EXAMPLE:1 capful for every30g <---potassium

1 capful for every 60g<---comprehensive
1/2 capful for every40g<---nitrogen

i got more fertz but there are the three bottles i happen to have in front of my,,, so i am not shure how much to use theres so many gallons over me 10g its hard to gage man,,,,,,


----------



## DiPpY eGgS (Mar 6, 2005)

I would use the excell by the directions on the bottle, and use the other ones as I needed by observing tank params,
and the plants. (and algea) 
Then I would derive a basic dosing routine from doing that for a couple weeks.
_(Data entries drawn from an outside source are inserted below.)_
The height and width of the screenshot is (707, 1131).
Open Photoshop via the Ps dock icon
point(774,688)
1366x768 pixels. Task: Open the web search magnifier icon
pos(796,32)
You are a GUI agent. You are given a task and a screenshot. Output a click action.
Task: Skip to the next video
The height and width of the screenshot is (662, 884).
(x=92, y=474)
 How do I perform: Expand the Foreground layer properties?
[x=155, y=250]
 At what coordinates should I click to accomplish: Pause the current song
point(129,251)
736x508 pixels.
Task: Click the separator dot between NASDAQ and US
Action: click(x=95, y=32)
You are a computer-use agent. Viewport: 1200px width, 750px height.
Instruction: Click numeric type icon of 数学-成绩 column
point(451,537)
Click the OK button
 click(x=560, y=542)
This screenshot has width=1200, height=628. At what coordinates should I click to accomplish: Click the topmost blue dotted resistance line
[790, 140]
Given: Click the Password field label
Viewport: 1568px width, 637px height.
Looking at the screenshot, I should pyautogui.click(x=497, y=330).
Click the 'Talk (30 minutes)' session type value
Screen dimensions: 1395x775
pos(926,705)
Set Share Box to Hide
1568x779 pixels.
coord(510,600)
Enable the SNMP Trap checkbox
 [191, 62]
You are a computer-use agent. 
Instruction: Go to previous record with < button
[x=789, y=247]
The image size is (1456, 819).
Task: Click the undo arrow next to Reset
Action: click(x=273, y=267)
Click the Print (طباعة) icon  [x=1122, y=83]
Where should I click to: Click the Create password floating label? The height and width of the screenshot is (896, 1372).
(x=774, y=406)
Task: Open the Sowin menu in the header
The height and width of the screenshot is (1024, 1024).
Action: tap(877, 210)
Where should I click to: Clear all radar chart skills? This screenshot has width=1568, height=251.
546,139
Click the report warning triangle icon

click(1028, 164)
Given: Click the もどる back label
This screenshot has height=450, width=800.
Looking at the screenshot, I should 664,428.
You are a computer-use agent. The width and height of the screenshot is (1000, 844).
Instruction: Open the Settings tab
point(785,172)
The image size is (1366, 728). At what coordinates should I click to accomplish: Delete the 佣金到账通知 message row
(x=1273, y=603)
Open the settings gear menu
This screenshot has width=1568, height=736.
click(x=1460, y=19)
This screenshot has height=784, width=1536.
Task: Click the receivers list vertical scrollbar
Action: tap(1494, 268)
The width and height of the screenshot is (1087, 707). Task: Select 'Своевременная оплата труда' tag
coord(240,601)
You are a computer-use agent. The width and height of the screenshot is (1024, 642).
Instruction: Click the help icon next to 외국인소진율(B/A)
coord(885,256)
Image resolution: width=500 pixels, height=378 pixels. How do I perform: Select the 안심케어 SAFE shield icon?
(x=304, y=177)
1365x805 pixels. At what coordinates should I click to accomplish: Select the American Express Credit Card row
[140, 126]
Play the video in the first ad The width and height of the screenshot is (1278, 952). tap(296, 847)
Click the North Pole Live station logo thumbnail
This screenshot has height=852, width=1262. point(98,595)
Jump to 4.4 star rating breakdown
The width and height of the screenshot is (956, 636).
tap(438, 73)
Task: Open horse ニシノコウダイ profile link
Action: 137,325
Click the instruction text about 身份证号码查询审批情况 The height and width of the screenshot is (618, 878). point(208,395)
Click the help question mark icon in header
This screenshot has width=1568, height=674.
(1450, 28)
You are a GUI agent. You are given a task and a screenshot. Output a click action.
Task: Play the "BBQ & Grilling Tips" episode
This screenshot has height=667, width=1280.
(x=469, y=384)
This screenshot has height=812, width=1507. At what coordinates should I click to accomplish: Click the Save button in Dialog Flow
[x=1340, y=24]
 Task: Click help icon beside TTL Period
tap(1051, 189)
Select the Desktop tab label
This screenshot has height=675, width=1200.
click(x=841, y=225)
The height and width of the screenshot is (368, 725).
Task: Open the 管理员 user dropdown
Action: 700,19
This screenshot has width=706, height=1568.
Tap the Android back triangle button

Then it's up to doing large water changes
and regular maintenance every week


----------



## cueball (May 24, 2005)

ok dippy.. one more question,,, what fert helps the growth of roots..?

i noticed a lot of fresh new roots poping out,,


----------



## DiPpY eGgS (Mar 6, 2005)

It can be many things.. water quality, good water params all around help. but I've heard potassium helps the stem grow strong and roots.. not sure tho


----------



## cueball (May 24, 2005)

wow just like that almost over night i added a few fertz and all the alge is going..hey dip i though these fish are poor alge eaters.,,, what kind of sucker fish are these..?

that plants seem greener


----------



## DiPpY eGgS (Mar 6, 2005)

Glad to hear you are in business!! Great job

Those look like ottocinclus catfish. They are one of those must-have algea eaters for any and all planted aquariums. -Excellent algea eating cats

(not with piranha, of course..lol)


----------